Deputy Senate Republican Leader Tom Libous called a gun control deal in Albany “inevitable” though he stressed the GOP conference was trying to put its on footprint on the measure that would strengthen anti-crime provisions, he told Fred Dicker this morning on his Talk-1300 radio show.

Still, Libous admitted that advocates of the second amendment likely will not be happy with the final product.

“There’s no bill yet and we’re still fighting to get whatever pieces we can in here,” said Libous, R-Binghamton.

In the interview, Libous confirmed that negotiations include provisions that would require background checks for the private sale of firearms and that the microstamping would not be in the final measure.

Senate Republicans are pushing for a strengthening of Kendra’s Law, which provides for the forced hospitilization of the violently mentally ill, as well as school safety provisions.

Gov. Andrew Cuomo is pushing lawmakers to pass the toughest gun control laws in the country in the wake of a Connecticut school shooting that killed 20 children. Cuomo had initally sought a special session before Jan. 1 on the issue, but that never came to fruition.

In his third State of the State address, Cuomo called for an updated assault weapons ban as well as limits on high-capacity magazines.

Libous seemed resigned to the idea that some form of gun control would be passed by the state Legislature, though he stressed that the Republican conference, which entered into a power sharing agreement with five Senate Democrats, have not met privately to discuss the bill.

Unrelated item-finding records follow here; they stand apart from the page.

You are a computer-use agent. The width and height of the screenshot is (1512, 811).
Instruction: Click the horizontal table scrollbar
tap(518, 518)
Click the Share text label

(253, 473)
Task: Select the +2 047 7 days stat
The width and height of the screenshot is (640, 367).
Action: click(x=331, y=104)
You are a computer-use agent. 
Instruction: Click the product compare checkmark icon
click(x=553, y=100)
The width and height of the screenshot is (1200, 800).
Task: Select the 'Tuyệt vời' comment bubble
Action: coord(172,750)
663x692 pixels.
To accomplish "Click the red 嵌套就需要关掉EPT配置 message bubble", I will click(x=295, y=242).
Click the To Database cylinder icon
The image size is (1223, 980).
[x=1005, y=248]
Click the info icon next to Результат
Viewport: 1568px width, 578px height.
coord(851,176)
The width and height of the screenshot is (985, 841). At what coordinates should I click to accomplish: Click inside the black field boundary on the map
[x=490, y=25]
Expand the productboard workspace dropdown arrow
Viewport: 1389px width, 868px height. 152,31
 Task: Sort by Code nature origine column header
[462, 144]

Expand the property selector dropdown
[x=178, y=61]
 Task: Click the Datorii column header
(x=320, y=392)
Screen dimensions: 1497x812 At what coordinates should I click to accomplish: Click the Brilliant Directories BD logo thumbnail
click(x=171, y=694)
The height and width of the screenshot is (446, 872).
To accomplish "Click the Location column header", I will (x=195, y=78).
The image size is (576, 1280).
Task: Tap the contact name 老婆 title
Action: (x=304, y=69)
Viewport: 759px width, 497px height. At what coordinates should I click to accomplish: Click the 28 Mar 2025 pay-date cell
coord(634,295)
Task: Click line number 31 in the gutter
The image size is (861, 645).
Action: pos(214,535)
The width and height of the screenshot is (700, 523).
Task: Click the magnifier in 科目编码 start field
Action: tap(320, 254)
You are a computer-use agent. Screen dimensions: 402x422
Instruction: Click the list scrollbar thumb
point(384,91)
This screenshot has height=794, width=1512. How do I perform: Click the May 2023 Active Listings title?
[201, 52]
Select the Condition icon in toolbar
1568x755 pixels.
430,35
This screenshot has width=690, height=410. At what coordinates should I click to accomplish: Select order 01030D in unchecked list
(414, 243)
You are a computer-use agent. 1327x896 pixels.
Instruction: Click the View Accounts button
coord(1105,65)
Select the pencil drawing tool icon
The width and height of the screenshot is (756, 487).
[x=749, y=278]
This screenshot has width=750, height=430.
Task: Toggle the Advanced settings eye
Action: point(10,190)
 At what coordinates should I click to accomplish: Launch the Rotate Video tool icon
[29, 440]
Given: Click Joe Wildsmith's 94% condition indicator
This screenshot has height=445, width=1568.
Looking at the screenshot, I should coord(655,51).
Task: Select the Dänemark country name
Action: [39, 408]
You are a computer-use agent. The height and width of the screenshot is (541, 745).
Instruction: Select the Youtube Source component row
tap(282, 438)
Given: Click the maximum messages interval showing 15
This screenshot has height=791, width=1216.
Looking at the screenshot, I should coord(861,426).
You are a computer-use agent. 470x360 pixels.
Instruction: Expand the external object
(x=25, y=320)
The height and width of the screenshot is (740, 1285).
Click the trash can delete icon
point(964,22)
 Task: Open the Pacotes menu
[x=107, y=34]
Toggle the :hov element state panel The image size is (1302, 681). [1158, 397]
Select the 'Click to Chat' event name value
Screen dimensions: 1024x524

If Republicans were to move forward with the measure, it could alienate a key piece of their constitutency, along with the state Conservative Party.

“I’ve had a lot of people say to me, ‘what’s wrong with you guys, what are you doing here’?” Libous said.

He added, “I’m not going to kid you: There are a lot of things here that I think true 2nd Amendment believers are going to have an issue with.”

During the interview, Dicker read an email from Republican Assemblyman Steve McLaughlin who questioned why Senate Republicans would give Cuomo an early victory — and high profile one at that — on gun control.

“He’s certainly entitled to his opinion,” Libous said.